● Given data
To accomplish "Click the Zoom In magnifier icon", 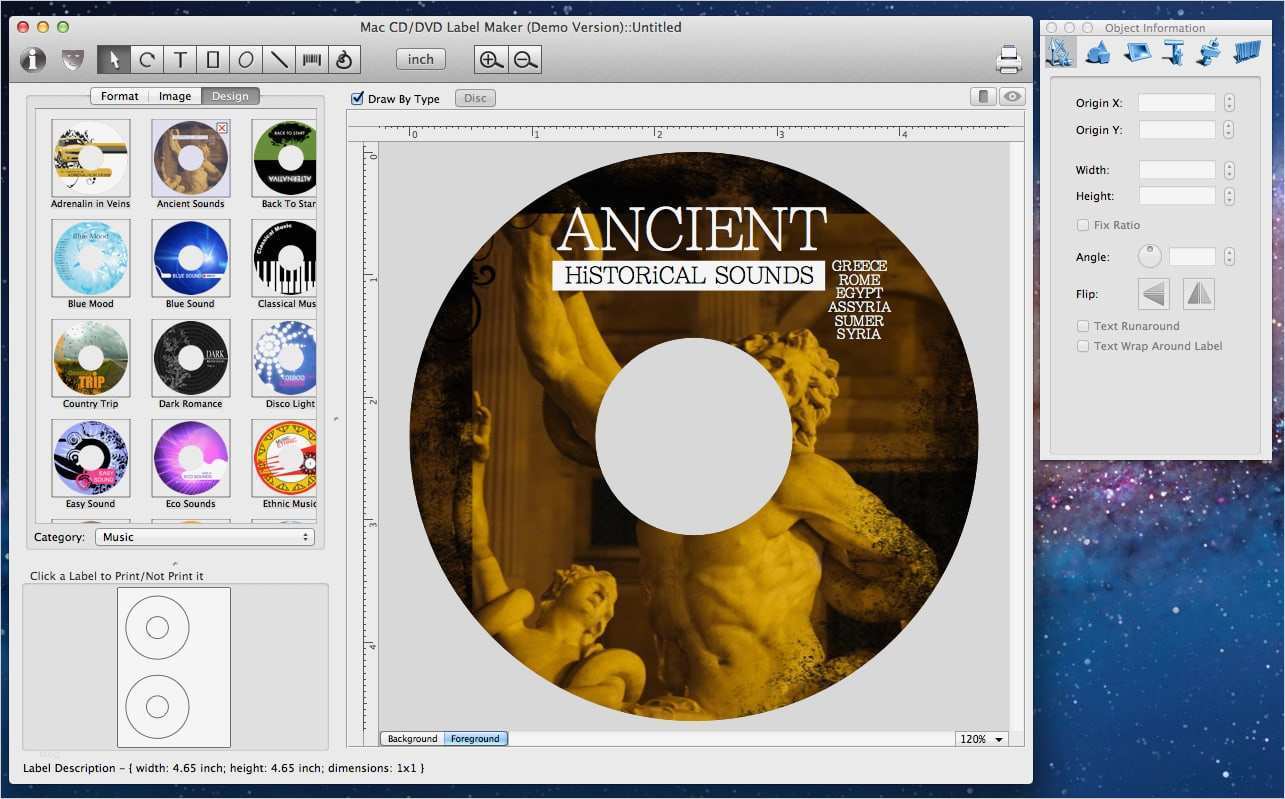I will 490,59.
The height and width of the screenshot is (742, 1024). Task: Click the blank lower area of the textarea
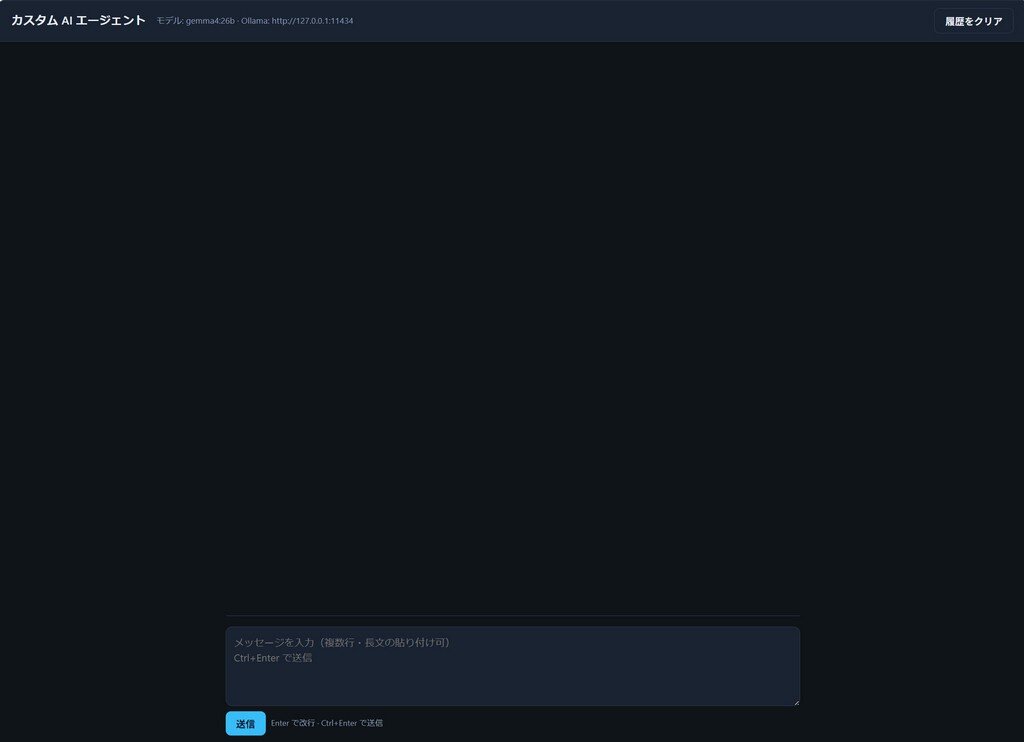[512, 688]
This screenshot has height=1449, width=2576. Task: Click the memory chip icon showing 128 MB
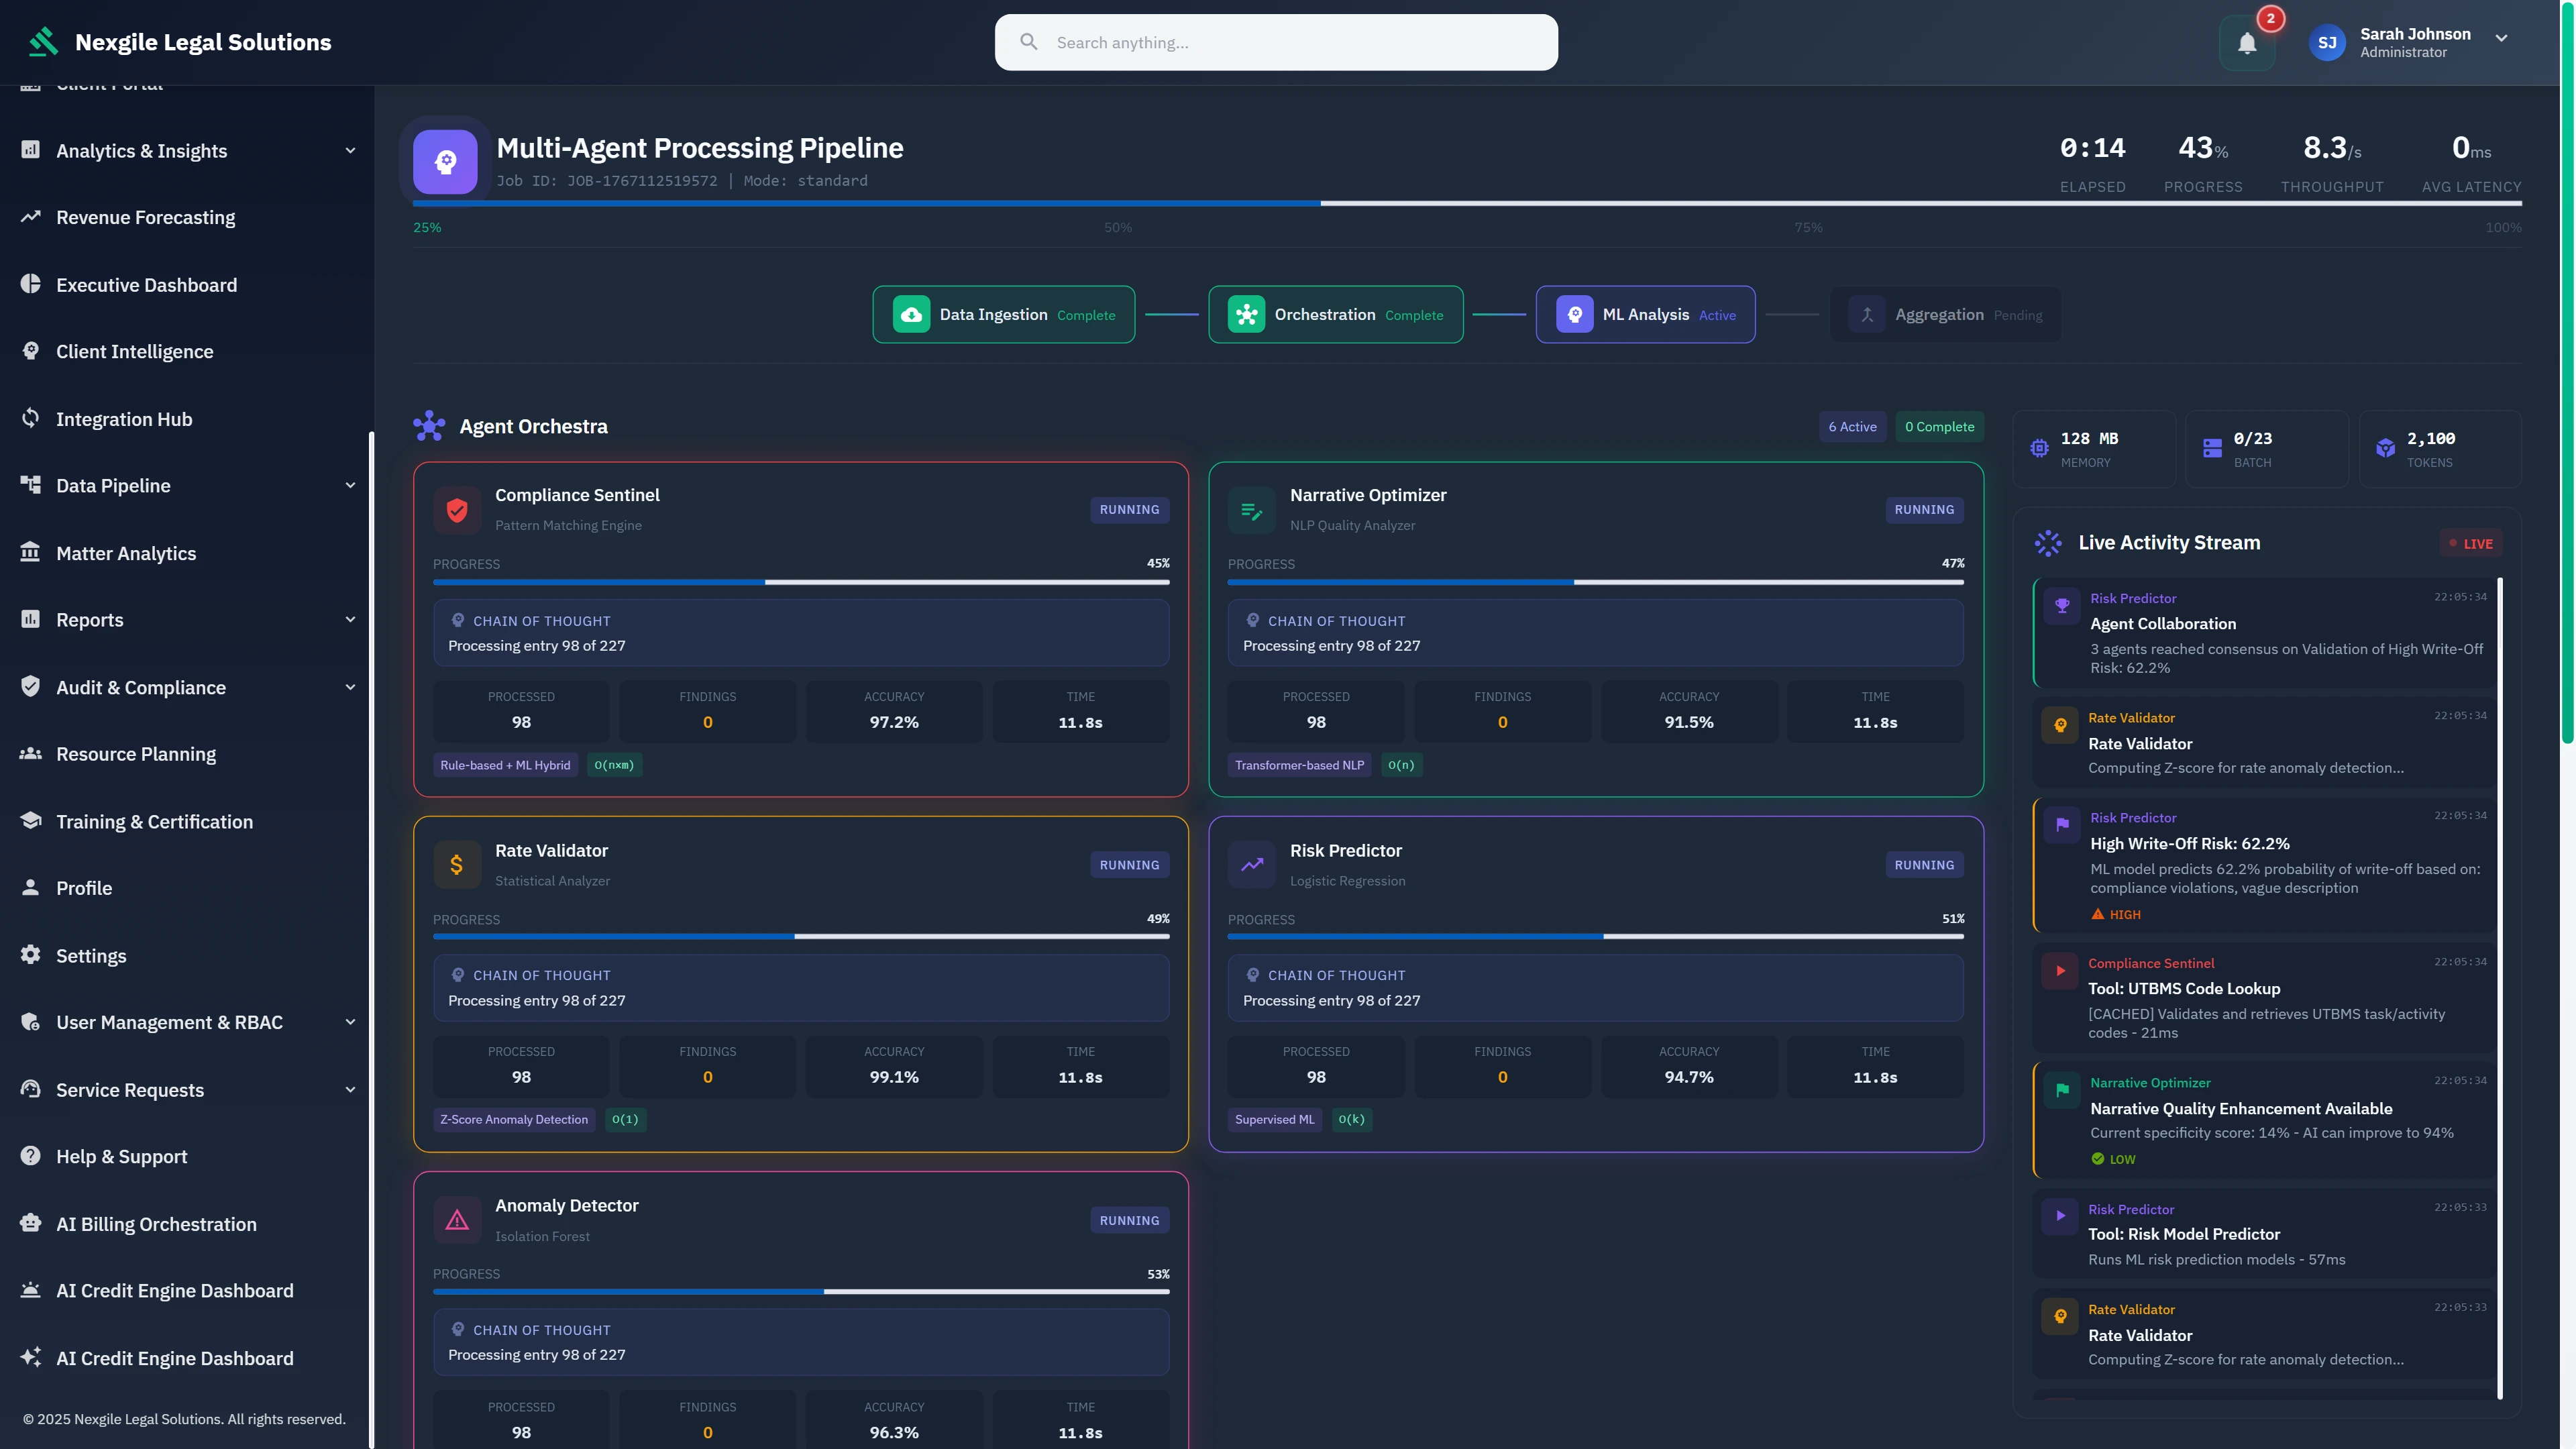point(2040,448)
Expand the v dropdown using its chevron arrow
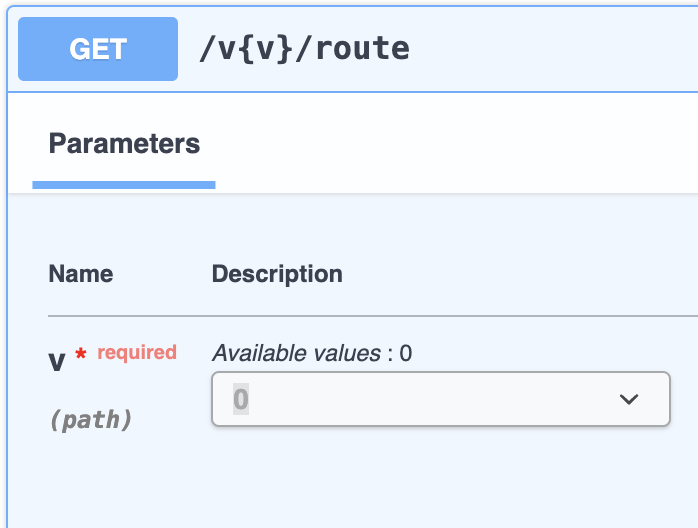This screenshot has width=698, height=528. coord(629,399)
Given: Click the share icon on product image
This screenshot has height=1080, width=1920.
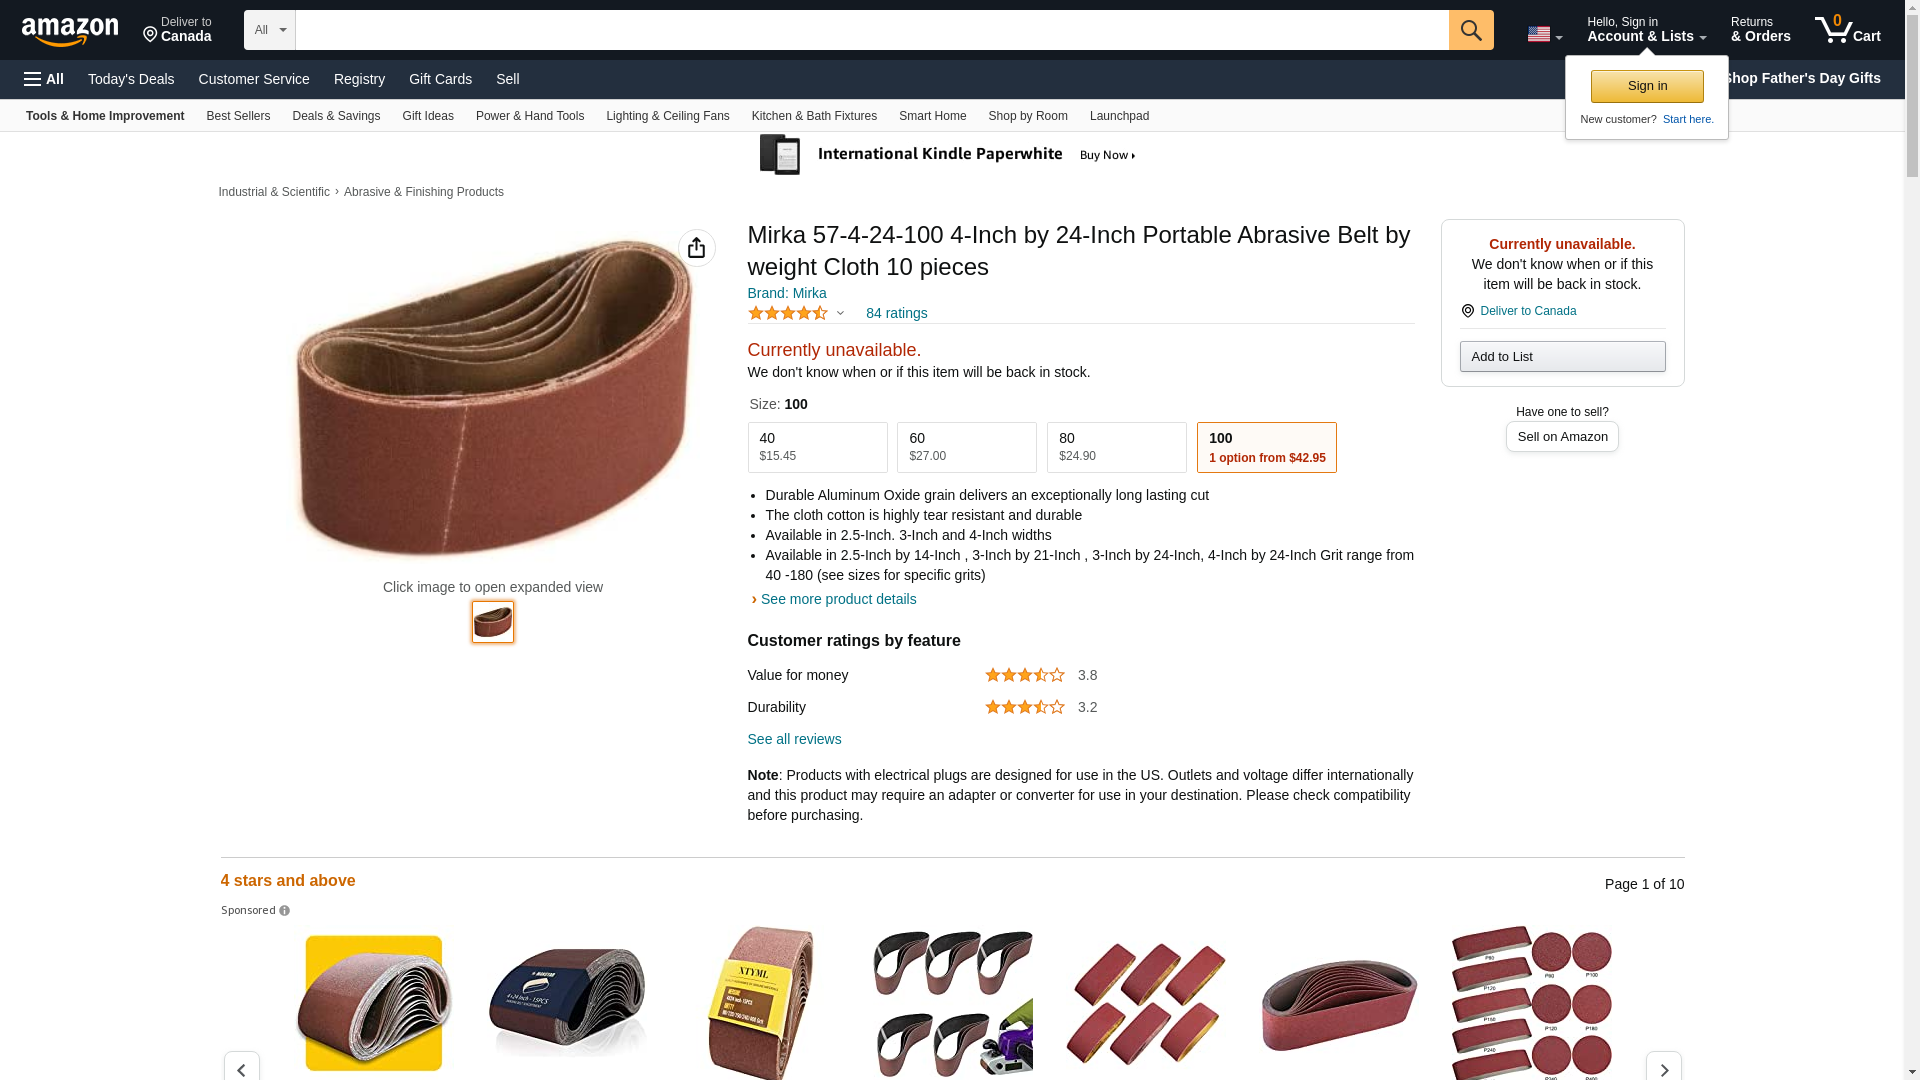Looking at the screenshot, I should click(x=696, y=248).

● Exercise objective
Could you convert the entries starting at the line containing "Given: Click the share icon on product image" and ending at the end of the entries into a two-column CSV with the headers instruction and reply, one row per entry, each value in a single quoted field with line breaks turned into spaces? Leave the pictures out.

● Solution for this task
instruction,reply
"Given: Click the share icon on product image This screenshot has height=1080, width=1920.","Looking at the screenshot, I should click(x=696, y=248)."